Из избы в избу, из терема в терем, из улицы в улицу прокатилась по одетой в пасхальные перезвоны Москве нежданная весть:
– Стрельцы восстали! Идут стрельцы на начальных людей!
Уже и главная стрелецкая слобода, что в Замоскворечье на полдень от Кремля и слободы в Земляном городу, у святого Пимена в Воротниках, и у святой Софьи, что в Пушкарях, а и у Спаса в Чигасах за Яузой, – все сбираются под знамёна восставшего грибоедовского полка!
Прокатилась весть по избам, по теремам, ударилась о крепкие кремлёвские стены, перевалилась в палаты, рухнула тяжёлой могильной плитой на полумёртвую грудь государя Феодора Алексеевича.
– Молись, государь! – распростёрся ниц перед царёвой постелью окольничий. – Серед стрельцов не осталось верных тебе. Остатний оплот твой, Стремянный полк, и тот побратался с мятежниками!
Глава 9
ЗАГОВОРЩИКИ
В цветные стёкла стрельчатого оконца светлицы царевны Софьи потускневшими крылышками умирающих однодневок немощно бились нечастые капли дождя.
Софья сидела в красном углу под образами. Отблеск огонька серебряной в сердоликовой оправе лампадки лизал золотой в изумрудах венчик над головою княгини Ольги. Опаловыми свитками изъеденного мышами и временем пергамента стлались по расписной подволоке и большому, во весь пол, бухарскому ковру чуть колеблющиеся лучи огня.
Постельница Федора Семёновна, прозванная в народе Родимицей, перебирала в резном поставце тяжёлые мисы, сердоликовые и строфокамилловые[32] кубки, серебряные и золотые кружки, братины, роги для питья, трёхфунтовые ковши, двенадцатифунтовые чары и нежно прижималась к посуде щекой, словно имела дело не с мёртвым металлом, а с живыми и близкими существами.
– Эко силища какова, царевнушка-матушка! – с восхищением, в котором слышалась плохо скрываемая зависть, приподняла она золотую, усыпанную алмазами чару. – Эко ведь могутство какое! – И, привстав на колено, подвинулась к Софье. – А все сие по милости государевой да по премудрому уму твоему так обернулось, что не тоскуют боле ковши в поставцах, но по столу хаживают в светлицах царевниных.

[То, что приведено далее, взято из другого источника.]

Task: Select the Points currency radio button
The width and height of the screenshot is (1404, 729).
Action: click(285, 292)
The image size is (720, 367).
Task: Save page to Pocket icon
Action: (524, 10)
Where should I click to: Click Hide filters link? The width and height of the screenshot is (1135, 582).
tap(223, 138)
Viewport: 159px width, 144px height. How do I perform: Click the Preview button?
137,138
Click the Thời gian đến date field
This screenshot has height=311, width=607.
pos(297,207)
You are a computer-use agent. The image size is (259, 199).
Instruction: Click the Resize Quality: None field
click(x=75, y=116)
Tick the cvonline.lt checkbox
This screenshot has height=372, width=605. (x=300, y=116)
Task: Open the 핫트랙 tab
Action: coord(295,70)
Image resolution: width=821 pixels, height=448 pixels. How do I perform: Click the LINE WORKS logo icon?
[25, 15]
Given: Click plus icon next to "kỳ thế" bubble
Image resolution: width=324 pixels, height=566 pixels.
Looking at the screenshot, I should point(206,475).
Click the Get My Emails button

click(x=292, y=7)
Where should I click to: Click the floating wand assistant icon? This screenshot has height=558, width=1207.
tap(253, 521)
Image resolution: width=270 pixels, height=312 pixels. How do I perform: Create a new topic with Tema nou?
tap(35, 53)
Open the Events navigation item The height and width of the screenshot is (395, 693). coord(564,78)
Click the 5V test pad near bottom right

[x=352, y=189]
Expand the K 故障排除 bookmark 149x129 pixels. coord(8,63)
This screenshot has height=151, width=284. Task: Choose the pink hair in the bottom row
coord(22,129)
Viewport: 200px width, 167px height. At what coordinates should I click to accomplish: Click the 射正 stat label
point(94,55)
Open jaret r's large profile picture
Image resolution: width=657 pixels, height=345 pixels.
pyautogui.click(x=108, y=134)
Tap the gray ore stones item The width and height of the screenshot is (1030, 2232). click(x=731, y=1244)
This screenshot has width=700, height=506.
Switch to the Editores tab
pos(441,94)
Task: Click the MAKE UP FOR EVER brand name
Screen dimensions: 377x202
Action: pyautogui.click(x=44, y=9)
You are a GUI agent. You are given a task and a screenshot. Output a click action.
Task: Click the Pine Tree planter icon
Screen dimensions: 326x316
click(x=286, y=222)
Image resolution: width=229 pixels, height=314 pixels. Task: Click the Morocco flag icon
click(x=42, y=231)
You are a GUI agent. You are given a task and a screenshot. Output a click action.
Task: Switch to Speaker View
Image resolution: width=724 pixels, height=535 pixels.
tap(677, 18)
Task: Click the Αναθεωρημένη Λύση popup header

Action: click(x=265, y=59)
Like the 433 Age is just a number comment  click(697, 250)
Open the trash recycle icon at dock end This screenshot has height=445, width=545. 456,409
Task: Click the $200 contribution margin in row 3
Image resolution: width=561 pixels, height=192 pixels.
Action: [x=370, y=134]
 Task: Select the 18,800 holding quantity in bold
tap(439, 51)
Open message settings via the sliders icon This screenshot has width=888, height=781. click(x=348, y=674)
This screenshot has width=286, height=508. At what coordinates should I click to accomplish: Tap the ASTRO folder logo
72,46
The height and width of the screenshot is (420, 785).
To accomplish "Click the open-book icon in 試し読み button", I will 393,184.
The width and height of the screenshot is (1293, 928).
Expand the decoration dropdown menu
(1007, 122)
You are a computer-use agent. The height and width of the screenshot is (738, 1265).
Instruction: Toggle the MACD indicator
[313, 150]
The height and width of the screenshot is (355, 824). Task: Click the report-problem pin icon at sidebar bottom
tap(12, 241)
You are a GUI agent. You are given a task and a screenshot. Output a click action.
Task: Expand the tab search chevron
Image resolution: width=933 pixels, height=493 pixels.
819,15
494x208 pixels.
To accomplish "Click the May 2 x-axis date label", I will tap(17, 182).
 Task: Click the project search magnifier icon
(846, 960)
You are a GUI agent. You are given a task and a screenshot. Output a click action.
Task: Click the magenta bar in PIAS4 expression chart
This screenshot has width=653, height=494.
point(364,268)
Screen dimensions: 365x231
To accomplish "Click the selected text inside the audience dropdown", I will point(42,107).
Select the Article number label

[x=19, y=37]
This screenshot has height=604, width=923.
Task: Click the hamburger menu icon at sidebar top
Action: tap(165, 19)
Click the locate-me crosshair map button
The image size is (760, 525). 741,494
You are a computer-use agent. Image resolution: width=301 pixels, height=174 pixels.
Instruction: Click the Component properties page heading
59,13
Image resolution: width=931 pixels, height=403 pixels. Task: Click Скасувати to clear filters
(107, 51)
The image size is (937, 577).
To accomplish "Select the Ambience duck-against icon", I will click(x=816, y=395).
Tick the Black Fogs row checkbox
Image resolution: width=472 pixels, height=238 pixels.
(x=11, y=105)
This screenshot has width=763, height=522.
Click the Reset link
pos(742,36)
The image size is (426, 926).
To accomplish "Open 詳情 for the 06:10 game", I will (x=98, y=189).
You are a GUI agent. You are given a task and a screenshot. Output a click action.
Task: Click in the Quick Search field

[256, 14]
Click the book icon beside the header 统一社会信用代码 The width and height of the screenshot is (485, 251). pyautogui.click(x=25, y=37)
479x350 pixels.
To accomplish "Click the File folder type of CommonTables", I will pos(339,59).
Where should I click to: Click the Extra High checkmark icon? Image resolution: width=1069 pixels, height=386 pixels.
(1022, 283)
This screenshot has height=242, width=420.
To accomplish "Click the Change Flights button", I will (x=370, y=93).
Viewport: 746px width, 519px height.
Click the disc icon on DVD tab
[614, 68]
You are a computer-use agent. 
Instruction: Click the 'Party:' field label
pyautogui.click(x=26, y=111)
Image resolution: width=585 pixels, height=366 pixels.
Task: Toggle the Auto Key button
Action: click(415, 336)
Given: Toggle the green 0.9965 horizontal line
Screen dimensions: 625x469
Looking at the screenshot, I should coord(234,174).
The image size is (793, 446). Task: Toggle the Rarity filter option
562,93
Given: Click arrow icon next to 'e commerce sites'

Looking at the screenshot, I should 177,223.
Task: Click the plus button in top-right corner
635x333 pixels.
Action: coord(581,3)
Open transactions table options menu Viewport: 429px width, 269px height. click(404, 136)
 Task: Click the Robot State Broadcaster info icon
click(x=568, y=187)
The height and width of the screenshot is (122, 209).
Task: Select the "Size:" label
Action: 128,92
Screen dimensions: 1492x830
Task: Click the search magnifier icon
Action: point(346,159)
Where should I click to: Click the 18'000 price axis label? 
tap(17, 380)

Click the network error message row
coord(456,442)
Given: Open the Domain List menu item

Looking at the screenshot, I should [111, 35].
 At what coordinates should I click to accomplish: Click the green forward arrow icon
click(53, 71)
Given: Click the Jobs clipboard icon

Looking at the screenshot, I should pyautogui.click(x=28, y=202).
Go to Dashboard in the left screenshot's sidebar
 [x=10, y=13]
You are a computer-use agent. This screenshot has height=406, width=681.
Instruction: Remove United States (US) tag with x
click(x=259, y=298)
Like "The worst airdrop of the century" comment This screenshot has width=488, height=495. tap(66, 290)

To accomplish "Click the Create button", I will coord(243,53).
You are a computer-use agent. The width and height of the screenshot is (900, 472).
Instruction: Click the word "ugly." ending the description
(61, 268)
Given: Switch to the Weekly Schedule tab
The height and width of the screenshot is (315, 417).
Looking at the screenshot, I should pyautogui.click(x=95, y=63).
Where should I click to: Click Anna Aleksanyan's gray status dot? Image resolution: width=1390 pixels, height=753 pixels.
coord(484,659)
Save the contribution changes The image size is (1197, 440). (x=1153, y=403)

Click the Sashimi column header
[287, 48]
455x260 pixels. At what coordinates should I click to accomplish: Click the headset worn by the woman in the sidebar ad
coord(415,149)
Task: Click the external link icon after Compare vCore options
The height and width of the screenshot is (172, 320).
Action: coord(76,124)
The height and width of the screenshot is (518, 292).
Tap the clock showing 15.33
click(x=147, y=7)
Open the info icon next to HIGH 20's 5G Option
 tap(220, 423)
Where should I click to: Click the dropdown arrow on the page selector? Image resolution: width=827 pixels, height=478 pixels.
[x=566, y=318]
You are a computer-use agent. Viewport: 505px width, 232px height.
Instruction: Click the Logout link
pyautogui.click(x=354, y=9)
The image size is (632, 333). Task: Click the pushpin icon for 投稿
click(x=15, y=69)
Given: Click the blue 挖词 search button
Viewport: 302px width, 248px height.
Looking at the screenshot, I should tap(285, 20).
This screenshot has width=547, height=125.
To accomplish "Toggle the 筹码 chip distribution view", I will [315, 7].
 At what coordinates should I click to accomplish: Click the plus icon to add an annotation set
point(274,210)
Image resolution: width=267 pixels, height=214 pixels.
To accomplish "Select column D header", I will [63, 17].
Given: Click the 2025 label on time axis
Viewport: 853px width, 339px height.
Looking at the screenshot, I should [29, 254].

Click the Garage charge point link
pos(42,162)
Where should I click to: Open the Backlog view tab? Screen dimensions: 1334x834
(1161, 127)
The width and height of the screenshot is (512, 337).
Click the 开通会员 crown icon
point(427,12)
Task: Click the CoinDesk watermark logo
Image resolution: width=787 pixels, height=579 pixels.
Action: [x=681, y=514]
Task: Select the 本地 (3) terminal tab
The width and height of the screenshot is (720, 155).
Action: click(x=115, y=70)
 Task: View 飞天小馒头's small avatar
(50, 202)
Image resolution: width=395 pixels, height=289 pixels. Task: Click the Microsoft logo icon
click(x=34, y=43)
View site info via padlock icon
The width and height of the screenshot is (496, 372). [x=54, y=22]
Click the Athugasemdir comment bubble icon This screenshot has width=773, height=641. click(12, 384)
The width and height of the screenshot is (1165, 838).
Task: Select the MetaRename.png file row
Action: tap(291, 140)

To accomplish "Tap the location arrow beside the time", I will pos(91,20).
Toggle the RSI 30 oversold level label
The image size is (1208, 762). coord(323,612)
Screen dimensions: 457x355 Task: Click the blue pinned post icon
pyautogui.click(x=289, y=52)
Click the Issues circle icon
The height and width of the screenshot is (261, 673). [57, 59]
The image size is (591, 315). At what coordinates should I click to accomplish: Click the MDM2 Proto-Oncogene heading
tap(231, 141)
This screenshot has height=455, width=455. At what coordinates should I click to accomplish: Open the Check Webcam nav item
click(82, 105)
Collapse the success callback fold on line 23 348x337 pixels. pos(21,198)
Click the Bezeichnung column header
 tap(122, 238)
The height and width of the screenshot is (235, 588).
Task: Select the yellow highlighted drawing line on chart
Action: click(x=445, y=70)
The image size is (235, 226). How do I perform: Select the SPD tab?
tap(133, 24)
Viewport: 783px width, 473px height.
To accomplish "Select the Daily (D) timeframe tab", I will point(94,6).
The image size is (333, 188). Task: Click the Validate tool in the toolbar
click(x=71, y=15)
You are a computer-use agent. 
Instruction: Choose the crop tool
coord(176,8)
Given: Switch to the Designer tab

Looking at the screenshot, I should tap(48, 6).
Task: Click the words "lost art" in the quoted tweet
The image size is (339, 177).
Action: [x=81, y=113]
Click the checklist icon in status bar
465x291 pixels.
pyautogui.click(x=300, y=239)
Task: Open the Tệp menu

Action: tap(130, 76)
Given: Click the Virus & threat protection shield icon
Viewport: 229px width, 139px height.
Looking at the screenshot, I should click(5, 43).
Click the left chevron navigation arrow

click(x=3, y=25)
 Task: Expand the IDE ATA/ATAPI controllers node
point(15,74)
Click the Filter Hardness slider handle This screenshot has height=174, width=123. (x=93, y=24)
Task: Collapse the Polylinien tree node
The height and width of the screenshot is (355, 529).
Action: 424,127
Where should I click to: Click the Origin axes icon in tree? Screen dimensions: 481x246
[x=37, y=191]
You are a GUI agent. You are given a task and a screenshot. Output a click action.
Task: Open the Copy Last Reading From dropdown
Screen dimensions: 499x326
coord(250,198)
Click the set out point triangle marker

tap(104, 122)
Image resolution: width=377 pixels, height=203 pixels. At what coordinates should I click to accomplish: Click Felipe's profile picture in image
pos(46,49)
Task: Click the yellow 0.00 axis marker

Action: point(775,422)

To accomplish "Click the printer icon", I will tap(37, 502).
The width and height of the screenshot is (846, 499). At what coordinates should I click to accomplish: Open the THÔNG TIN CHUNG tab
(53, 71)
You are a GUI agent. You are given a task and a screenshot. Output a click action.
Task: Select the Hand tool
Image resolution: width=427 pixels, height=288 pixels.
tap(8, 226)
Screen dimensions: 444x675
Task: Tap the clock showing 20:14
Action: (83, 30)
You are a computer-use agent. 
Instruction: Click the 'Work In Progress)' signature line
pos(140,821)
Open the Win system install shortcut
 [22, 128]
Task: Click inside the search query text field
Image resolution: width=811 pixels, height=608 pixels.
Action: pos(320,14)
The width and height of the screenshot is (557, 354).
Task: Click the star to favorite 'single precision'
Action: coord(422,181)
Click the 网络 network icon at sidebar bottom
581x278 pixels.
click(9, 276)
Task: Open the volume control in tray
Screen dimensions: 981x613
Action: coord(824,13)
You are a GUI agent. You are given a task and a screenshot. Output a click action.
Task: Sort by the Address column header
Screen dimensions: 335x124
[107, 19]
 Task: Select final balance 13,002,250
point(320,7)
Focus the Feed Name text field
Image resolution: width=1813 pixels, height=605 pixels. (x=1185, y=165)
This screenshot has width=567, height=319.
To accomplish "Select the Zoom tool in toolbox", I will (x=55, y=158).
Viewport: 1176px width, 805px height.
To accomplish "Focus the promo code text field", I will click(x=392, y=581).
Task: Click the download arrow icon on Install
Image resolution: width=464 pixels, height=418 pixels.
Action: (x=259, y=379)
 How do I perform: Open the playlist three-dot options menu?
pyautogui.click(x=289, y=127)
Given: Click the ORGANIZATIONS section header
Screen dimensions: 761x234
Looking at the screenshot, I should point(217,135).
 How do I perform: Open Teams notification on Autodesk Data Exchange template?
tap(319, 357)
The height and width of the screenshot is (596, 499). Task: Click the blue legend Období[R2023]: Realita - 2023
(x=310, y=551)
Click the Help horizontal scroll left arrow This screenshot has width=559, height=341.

Она поцеловала толстую ногу Софьи.
Царевна милостиво провела рукой по голове Родимицы.
– Погодим малость, Федорушка, и не то ещё будет. Всех девушек-боярышен на волю пустим. Минуло время, когда нашей сестре только и было доли на свете, что из оконца на мир Божий глазеть.
– Дай-то Бог, Алексеевна, дай-то Господи словесам твоим в плоть облечься, царевна моя!
Раскосые щёлки глаз Софьи зло растянулись:
– Только бы сподобила нас царица небесная от Нарышкиных избавиться.
Она набожно перекрестилась и заложила руки за двойной затылок.
– Хоть и тяжко мне мыслить о сём, да верно знаю, что не жилец братец мой серед живых. А приберёт Господь душеньку его херувимскую, великую брань поведу я в те поры с Нарышкиными. Краше погибнуть, чем сызнова в неволю идти, в светлицу под запор вековечный! Да и всех-то нас, Милославских, поразвеют по ветру Нарышкины.